When newly elected Milwaukee Bar Association President Emil Ovbiagele was interviewed by the Wisconsin Law Journal in June, he praised the work of Executive Director Sarah Martis and Past-President Judge Ellen Brostrom, of the Milwaukee County Circuit Court, who he said helped make a notable dent in solving Wisconsin’s Constitutional crisis — reducing the backlog of cases in Milwaukee County.

“Sarah worked tirelessly in reducing criminal backlogs at the Milwaukee County Courthouse,” he said in June.

“Due to COVID, you had folks charged with felonies and not having preliminary hearings for months and months,” Ovbiagele noted.

“Sarah (Martis) was able to galvanize our base with the help of our past-president (Judge Brostrom) and draw from the talent pool we have of members to try resolve this issue. We had civil attorneys take on limited-term (criminal law) engagements, and it made a significant dent into the issue.” Ovbiagele added.

As doctors, lawyers and first responders deal with the sharp rise in Milwaukee’s crime, the Milwaukee mayor is taking a green approach to crime fighting.

As previously reported by the Wisconsin Law Journal, Milwaukee Mayor Cavalier Johnson said there is a direct link between poverty, crime and climate change.

“There is a nexus between them all,” Johnson said in an interview with the Wisconsin Law Journal in Chicago last month.

“Poverty leads to violence and violence is crime. Where climate change comes into that nexus is the fact that in Milwaukee years ago, we had the highest quality of life for African-Americans in the United States. That’s because folks had access to good paying, family supporting careers in heavy manufacturing. Those jobs dried up and went to right-to-work states in the south, and they went overseas for cheap labor leaving those same neighborhoods — neighborhoods that I grew up in … quite frankly, sort of in the lurch, holding the bag where the people who lived there didn’t have access to those family and support opportunities,” Johnson said during June’s Chicago interview with the Wisconsin Law Journal.

Chisholm noted that Milwaukee officials are working relentlessly to get back to where we were pre-pandemic.

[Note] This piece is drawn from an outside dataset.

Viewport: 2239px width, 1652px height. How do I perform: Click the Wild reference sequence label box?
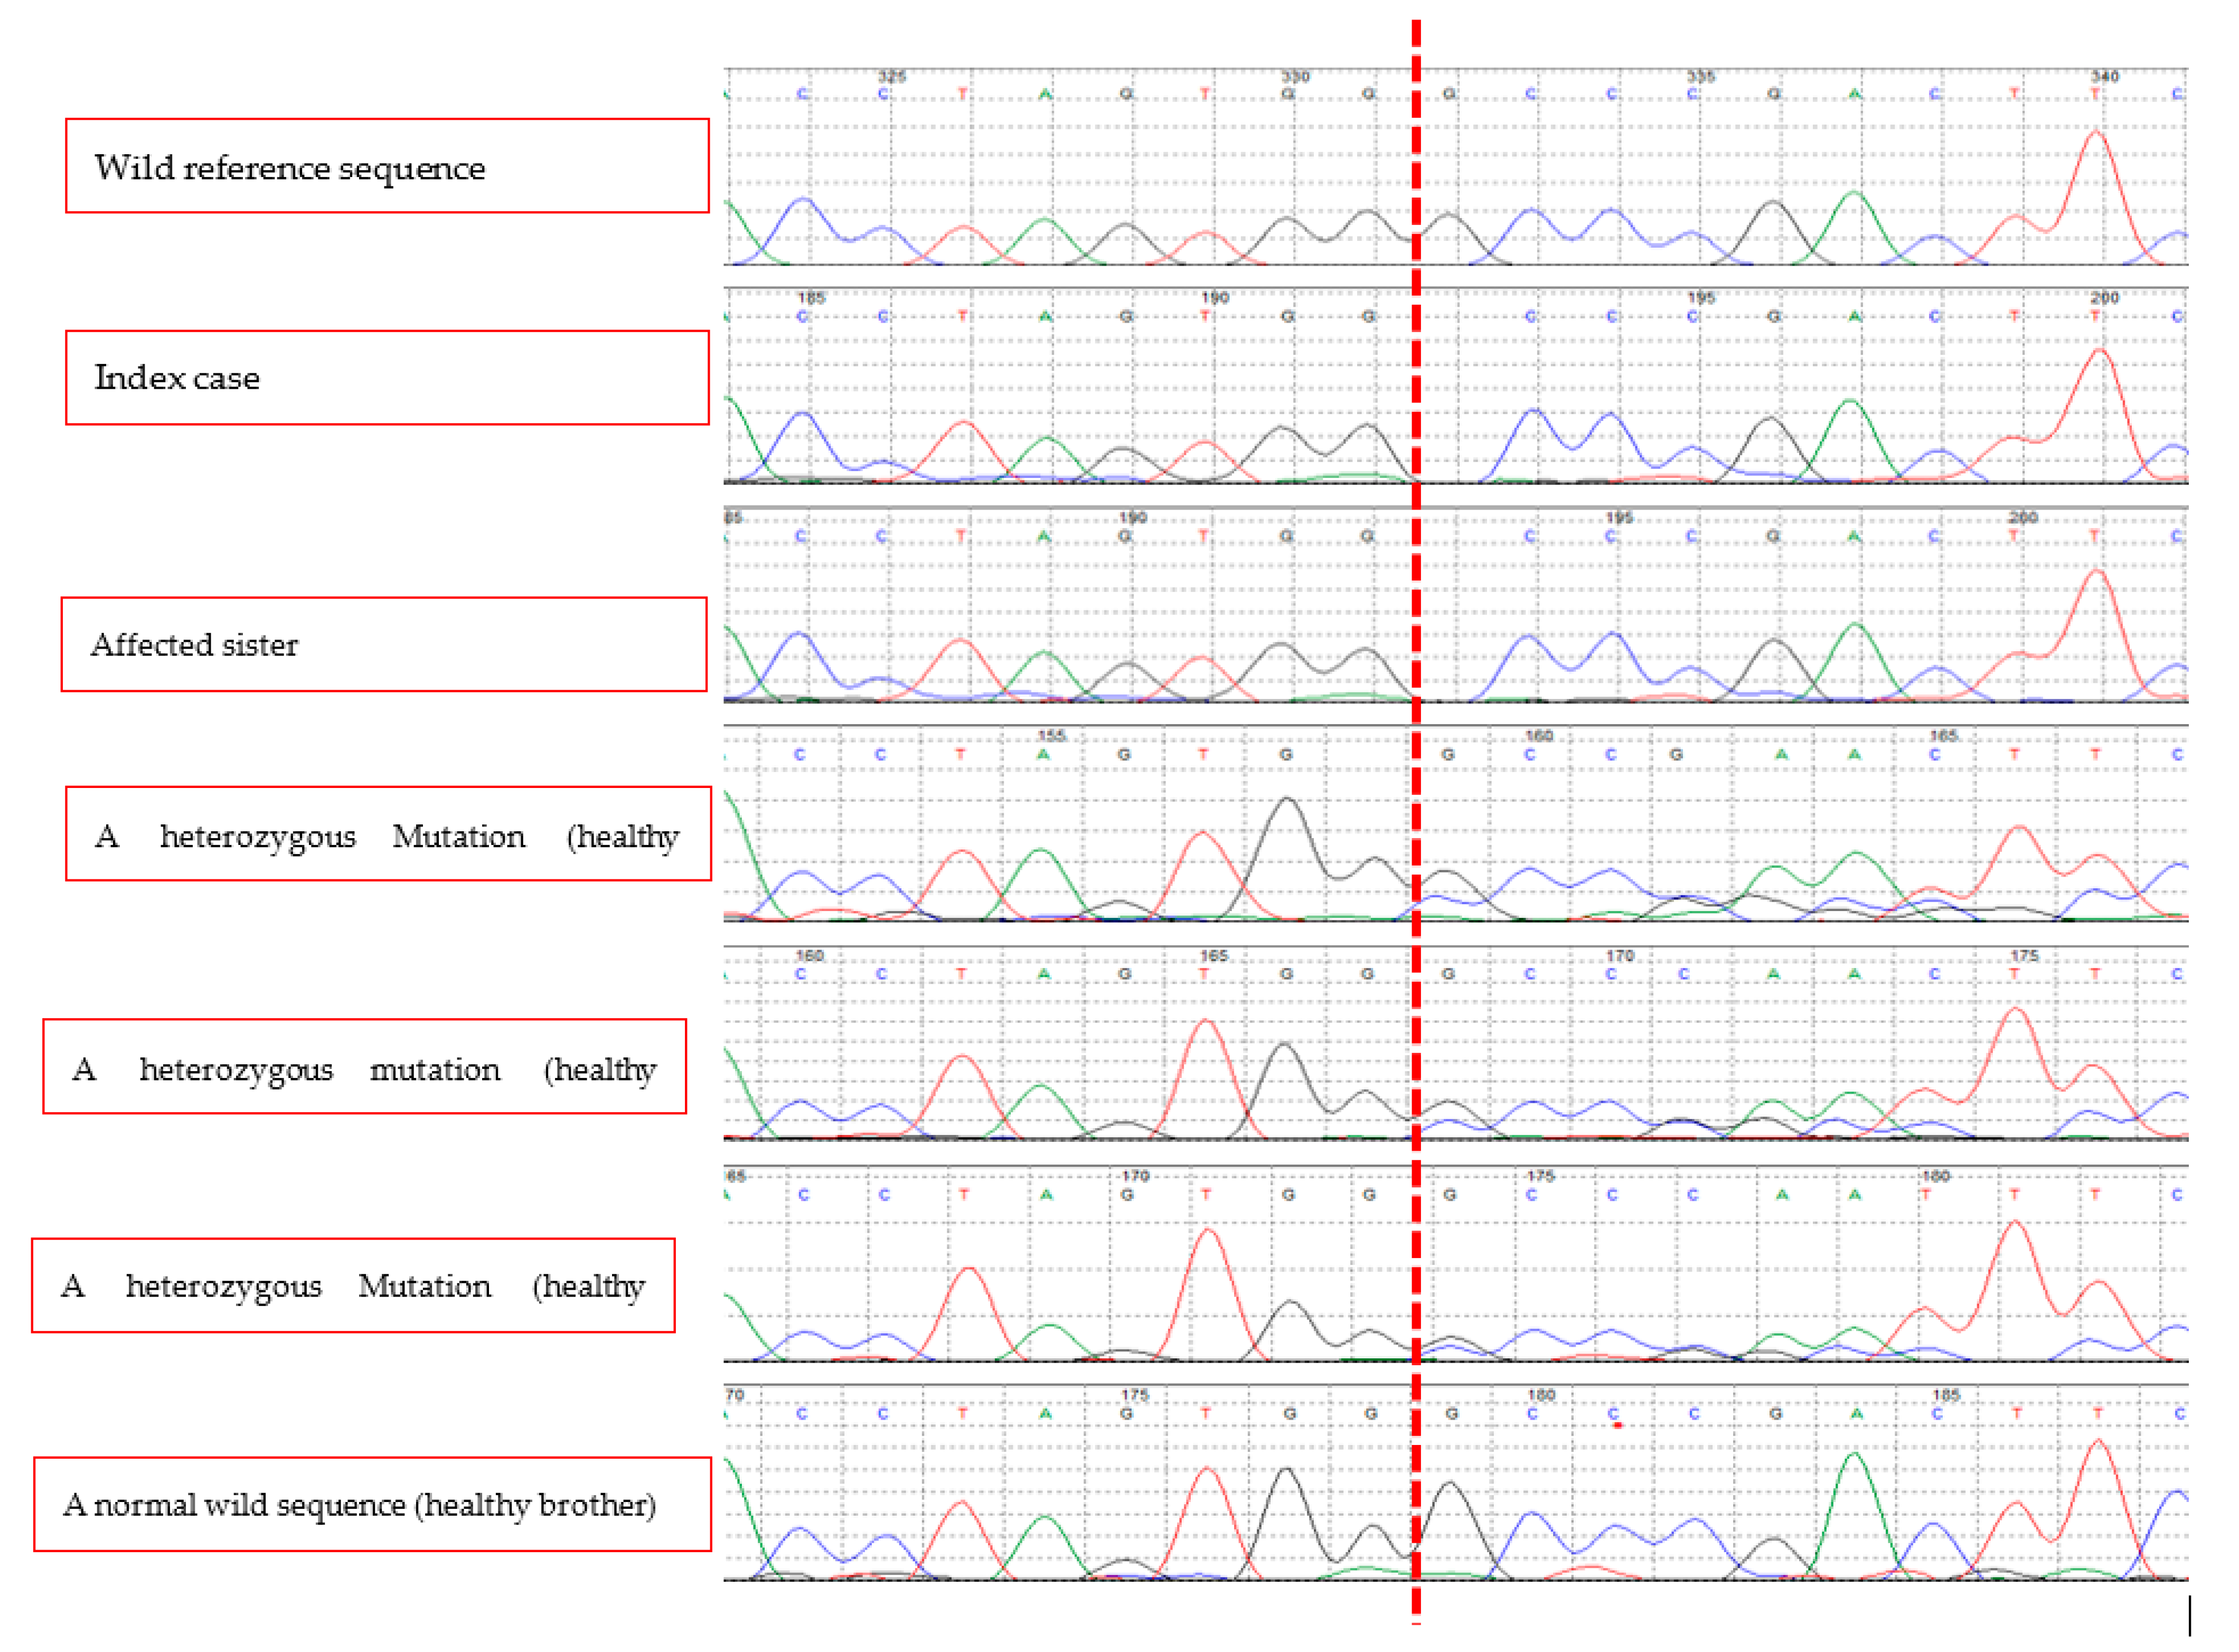tap(387, 166)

“Everyone is working incredibly hard to create that prevention intervention space again, and we are seeing some signs of that,” Chisholm said Thursday.

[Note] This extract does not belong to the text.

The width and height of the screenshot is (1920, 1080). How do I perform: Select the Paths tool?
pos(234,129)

Back at Froedtert, Schroeder said the health care system has developed a SOS peer support program comprised of more than 300 staff members at every level to help cope with the stressors of the increased patient loads from shootings and other pain points.

“We receive several hours of training on how to support each other in mentally processing a death or bad patient outcome or difficult family interaction, and that program has really bosomed into something being utilized especially around this patient population, which can be so stressful. There is a lot going on at Froedtert to really address that side of things and bring the human side back in to medicine,” Schroeder said.